Like AnxiousSeal95 says, clearml server will version a dataset for you and push it to a unified storage place, as well as make it differenceable.
I’ve written a workshop on how to train image classifiers for the problem of bird species identification and recently I’ve adapted it to work with clearml.
There is an example workbook on how to upload a dataset to clearml server, in this a directory of images. See here: https://github.com/ecm200/caltech_birds/blob/master/notebooks/clearml_add_new_dataset.ipynb
On the training script side, you need to make a local copy of the dataset before training.

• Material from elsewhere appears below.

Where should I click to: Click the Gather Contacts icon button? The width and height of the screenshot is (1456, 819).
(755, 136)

If you keep the same directory for cached datasets then clearml will check to see if the dataset version has changed, and if not it will used an already cached version. If it has, or it doesn’t exist, it will automatically download it. This is achieved as follows:
` # Get the dataset from the clearml-server and cache locally.
print('[INFO] Getting a local copy of the CUB200 birds datasets')
Train
train_dataset = Dataset.get(dataset_project='Caltech Birds', dataset_name='cub200_2011_train_dataset__AZURE_BLOB_VERSION')

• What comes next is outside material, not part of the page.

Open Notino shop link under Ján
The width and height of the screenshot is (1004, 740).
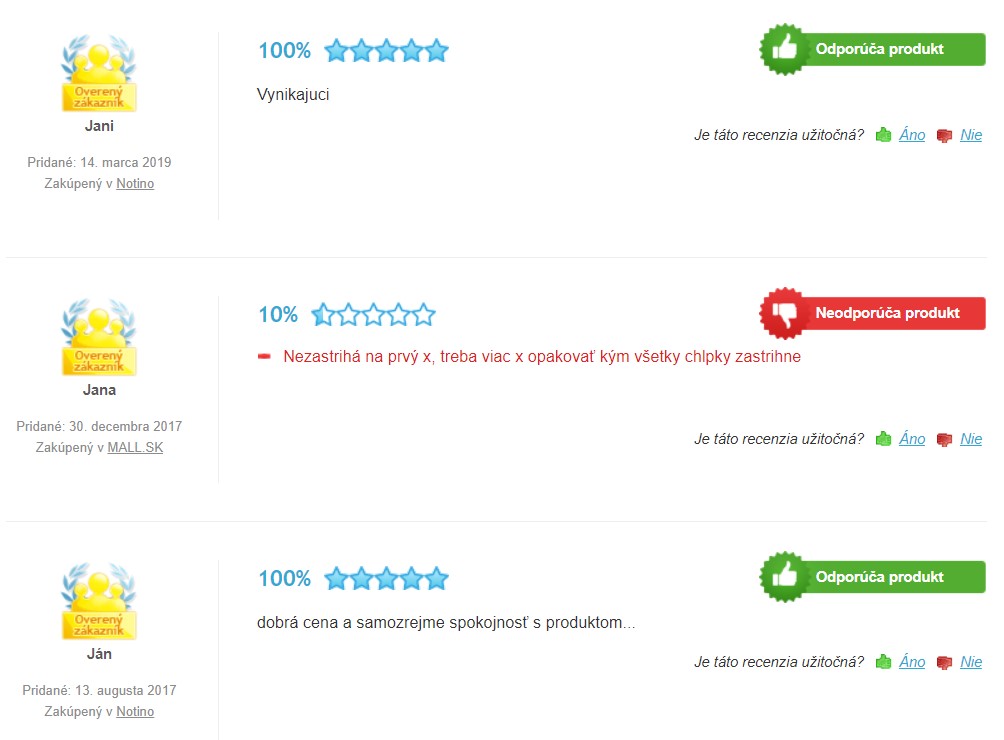135,712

print('[INFO] Default location of training dataset:: {}'.format(train_dataset.get_default_storage())
train_dataset_base = train_dataset.get_local_copy()
print('[INFO] Default location of training dataset:: {}'.format(train_dataset_base)) `
This code snippet will get the dataset cached locally.
The other thing you need to do then is to get the cached dataset locations before executing model training.
You can find the example in this training script which sets up a PyTorch Ingite training job on the clearml server. This can then be executed on remote compute by clearml-agents via the server queue, and the script will cache the dataset locally and then get the cached dataset locations, overriding the default local locations.